### WORK TO BE COMPLETED
Extract and repeat the material between the line containing "Task: Go back to step 1 OVF-Vorlage auswählen" and the line containing "This screenshot has width=1138, height=428.", inclusive, and nothing else.

### RAW DATA
=-=-=
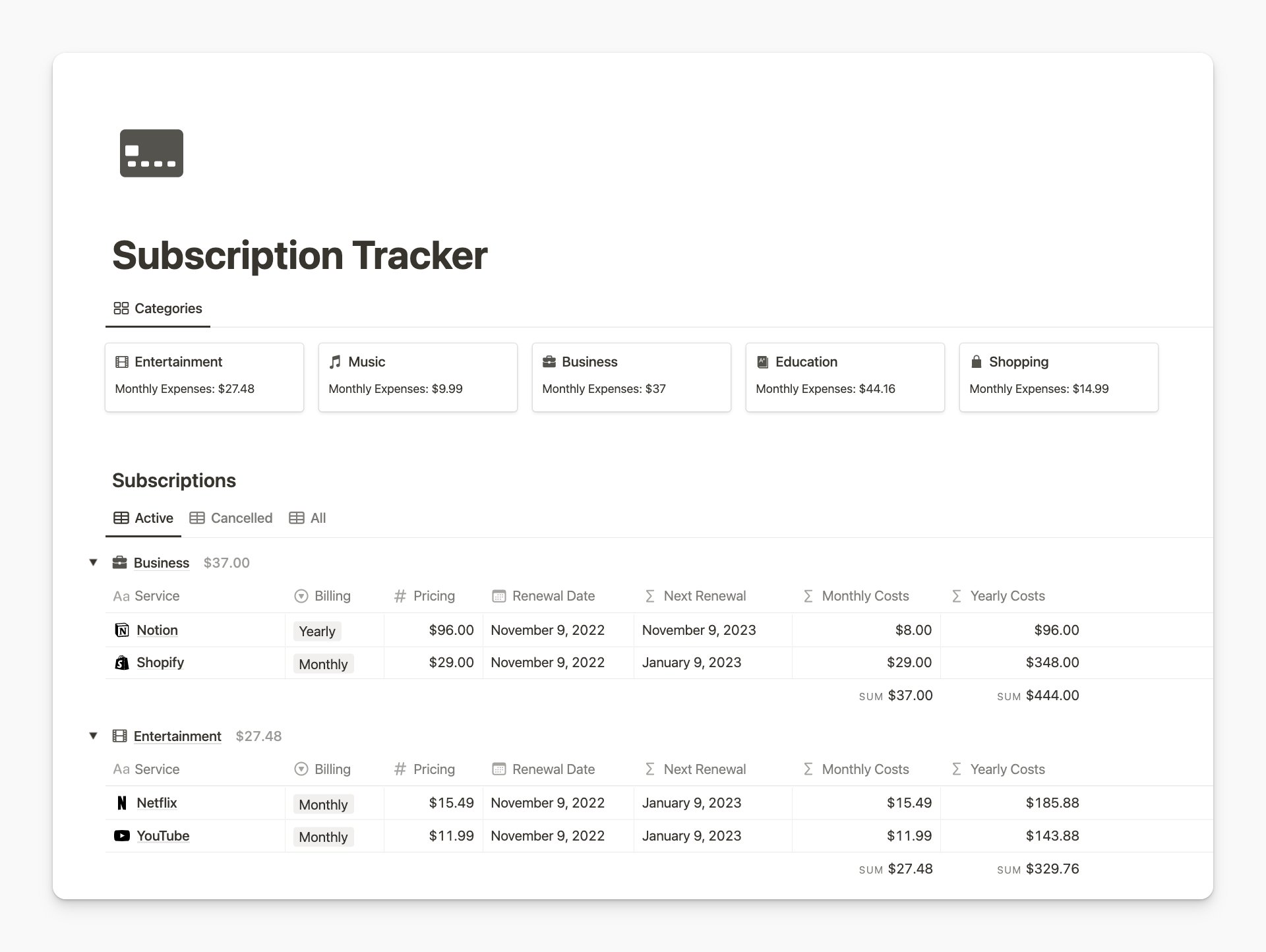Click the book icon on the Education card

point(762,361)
=-=-=
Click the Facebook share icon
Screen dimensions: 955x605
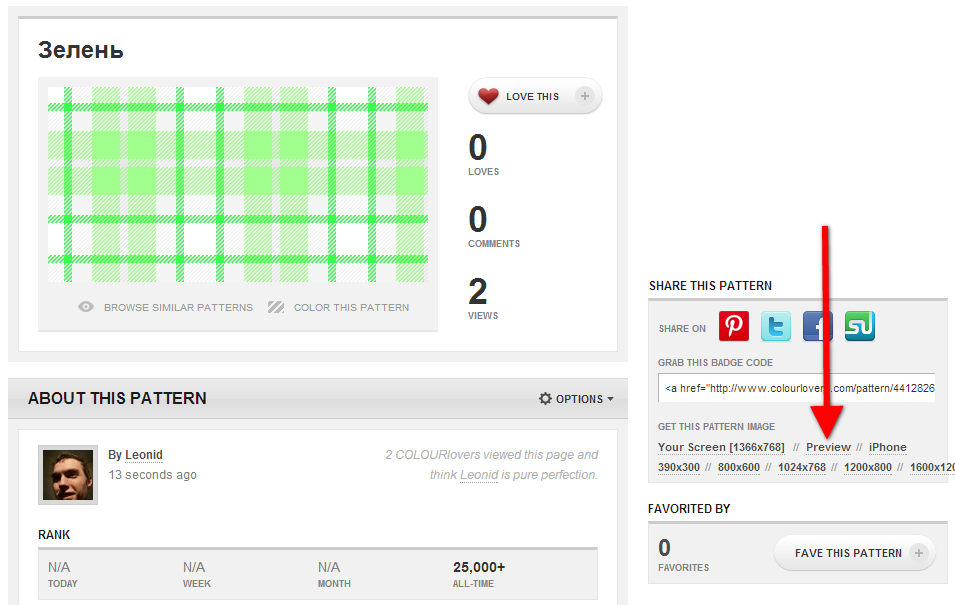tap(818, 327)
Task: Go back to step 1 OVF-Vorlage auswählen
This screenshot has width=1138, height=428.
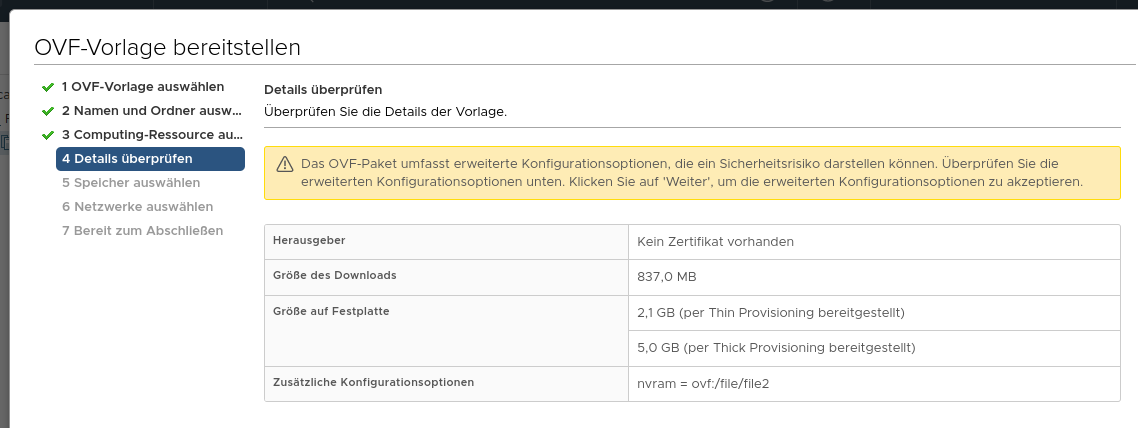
=-=-=
### RESULT BELOW
Task: Go back to step 1 OVF-Vorlage auswählen
This screenshot has width=1138, height=428.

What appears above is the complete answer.